Given information below:

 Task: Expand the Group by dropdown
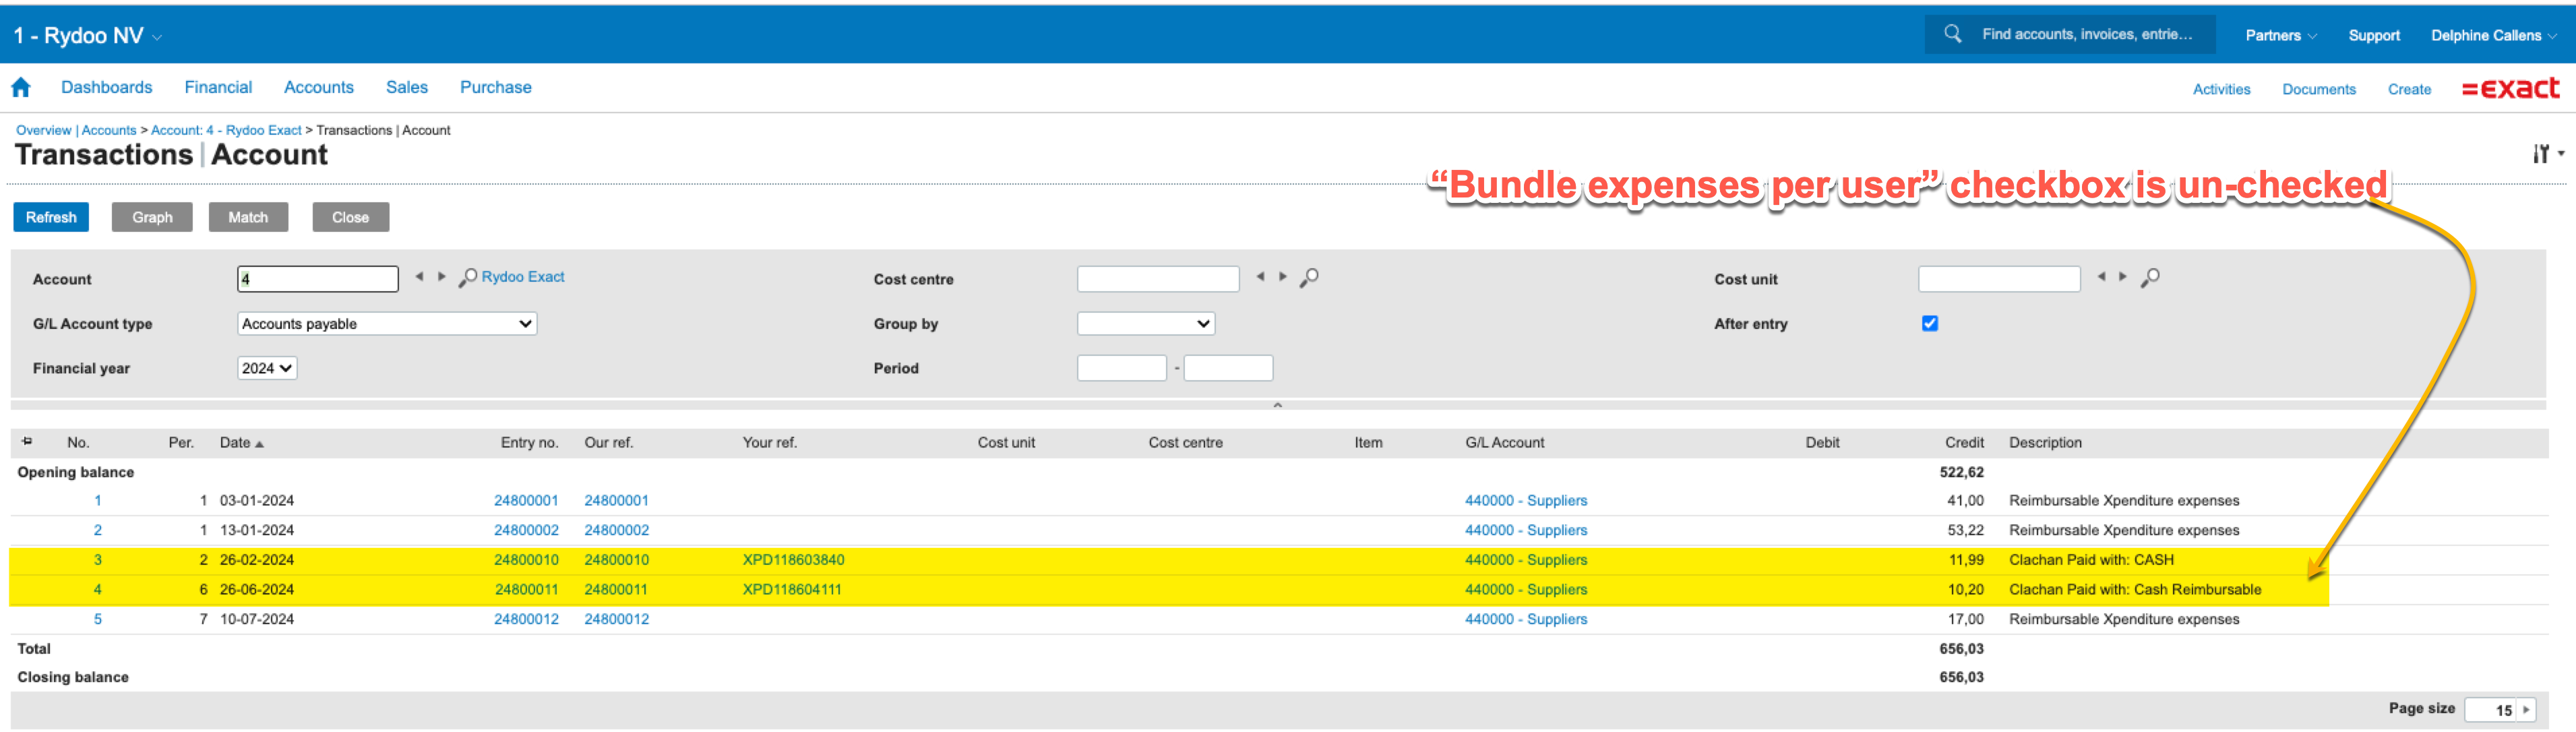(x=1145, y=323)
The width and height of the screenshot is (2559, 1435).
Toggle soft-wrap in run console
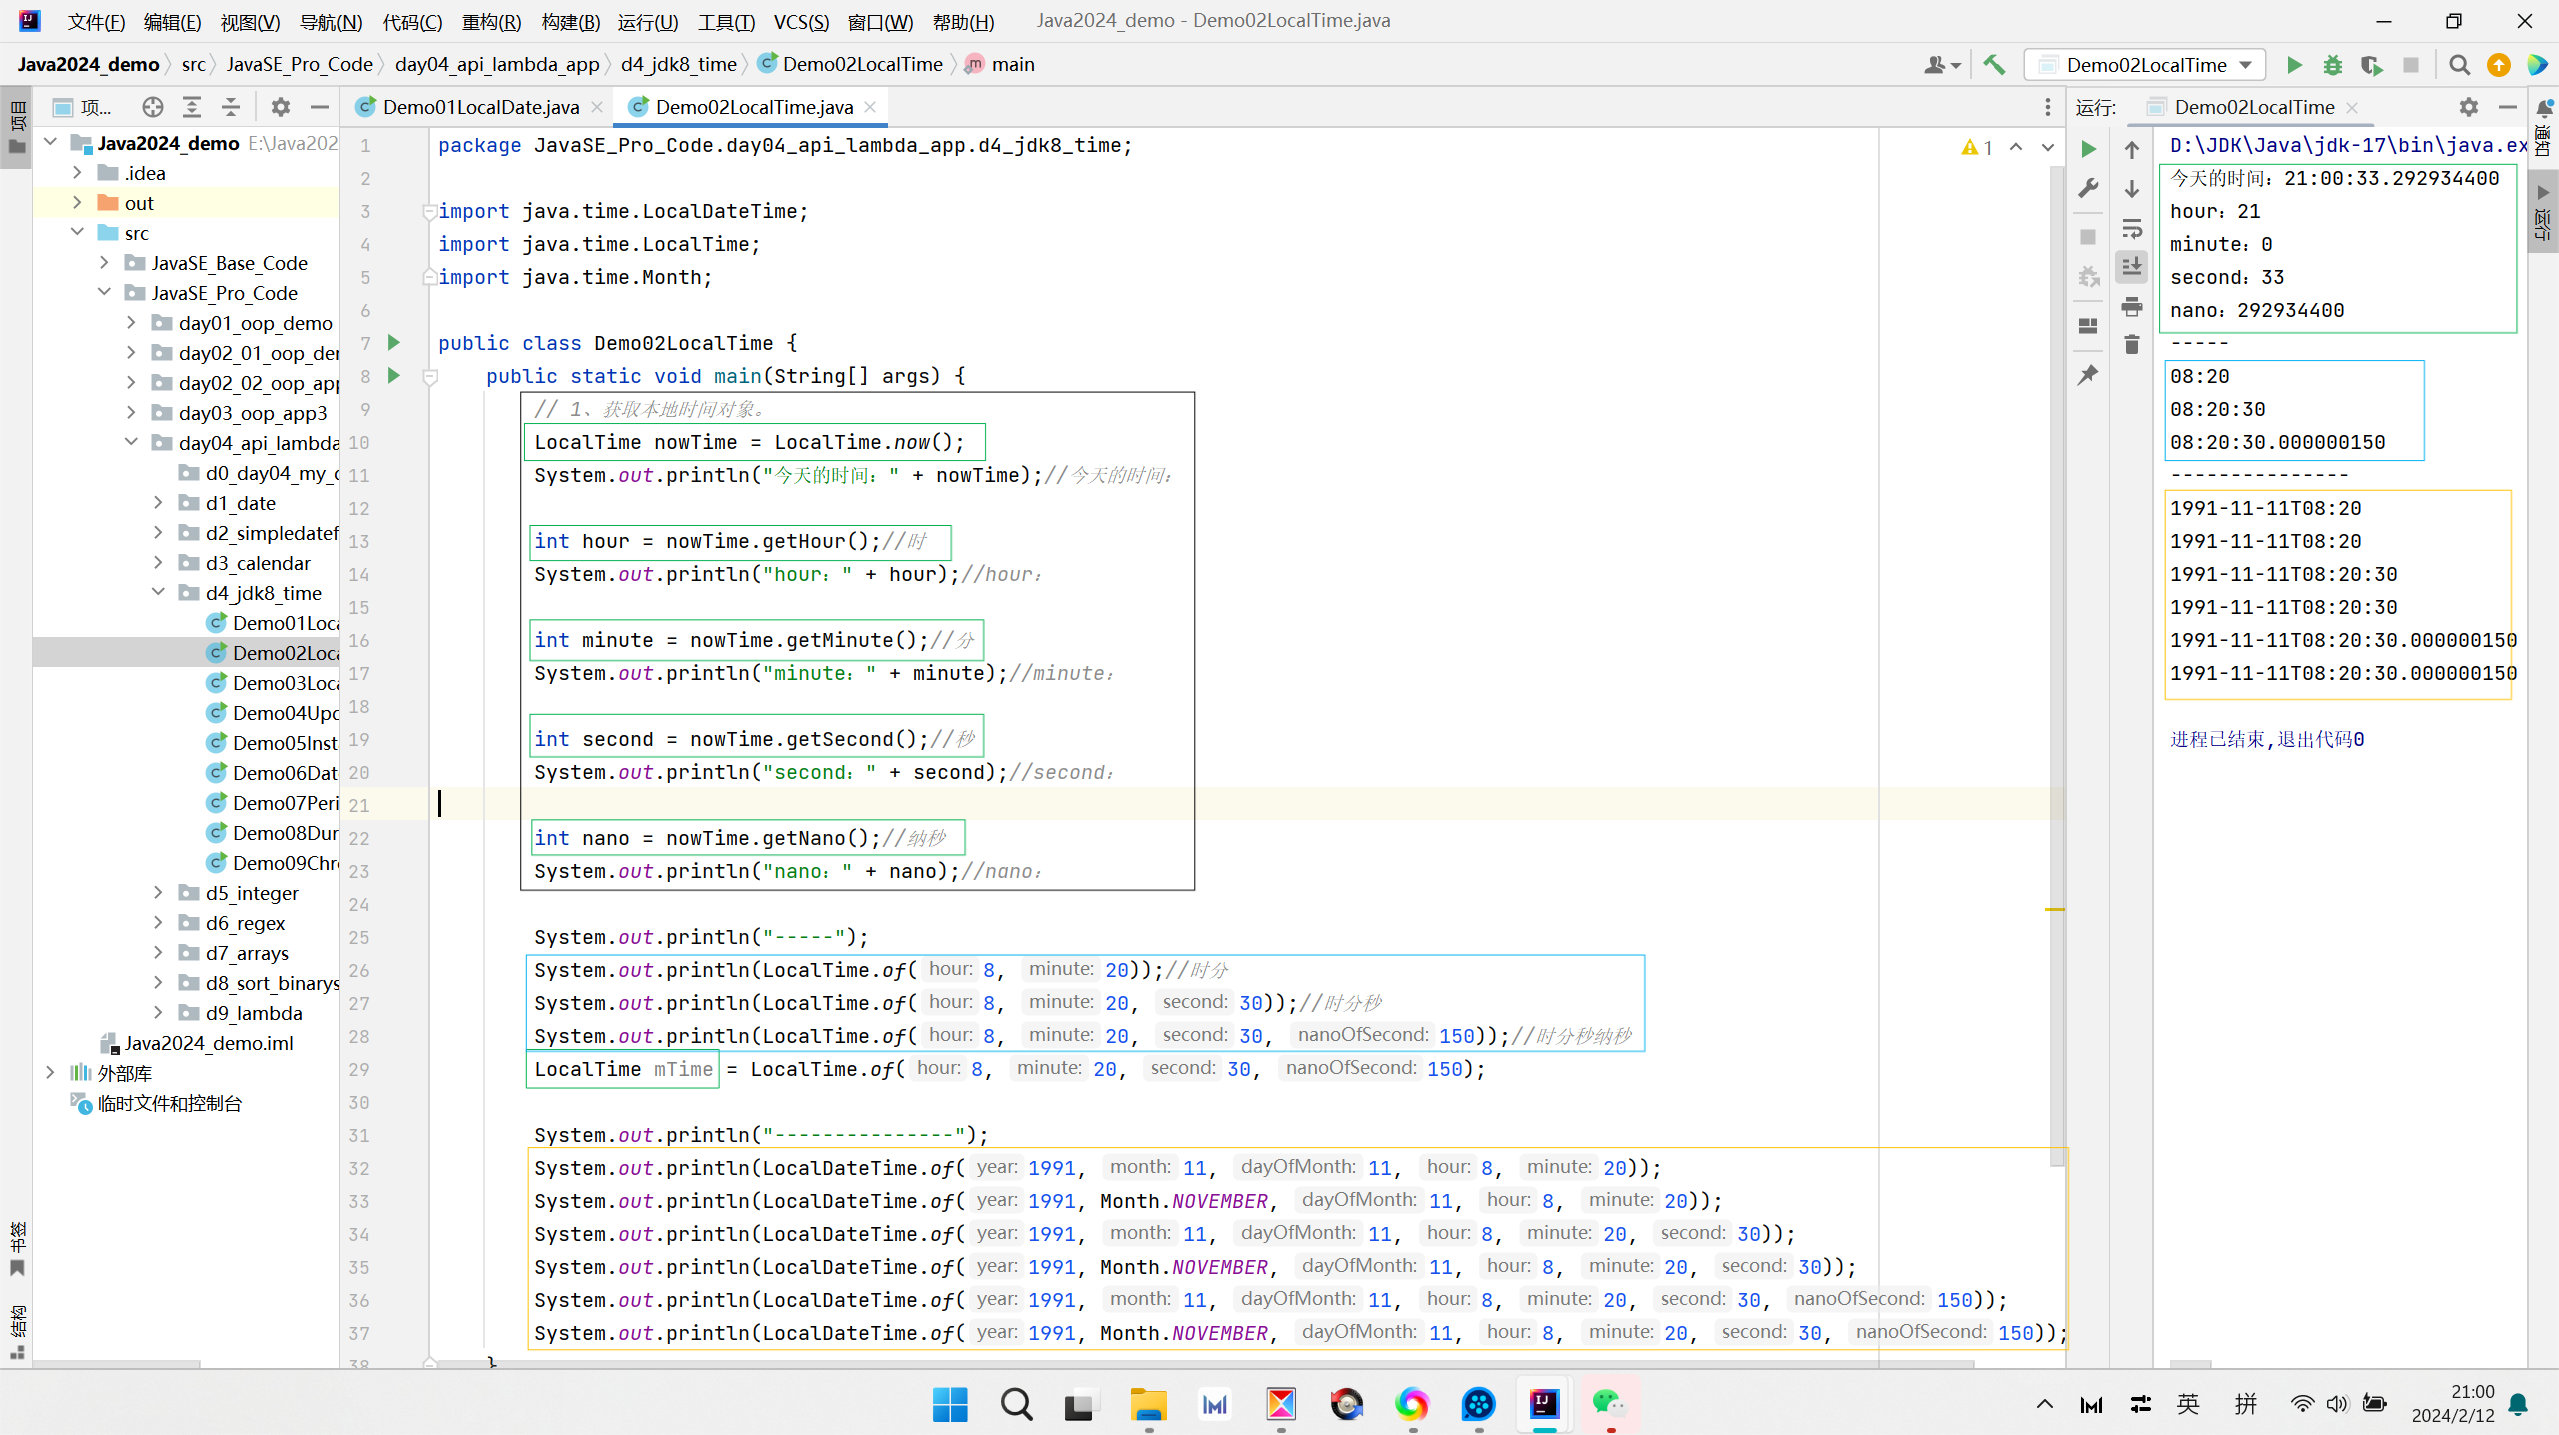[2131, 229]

End of Given information.

Work request:
Your answer must be an exact copy of the records above, with no pictures included.

Result below:
 Task: Expand the Group by dropdown
(x=1145, y=323)
The width and height of the screenshot is (2559, 1435).
Toggle soft-wrap in run console
[2131, 229]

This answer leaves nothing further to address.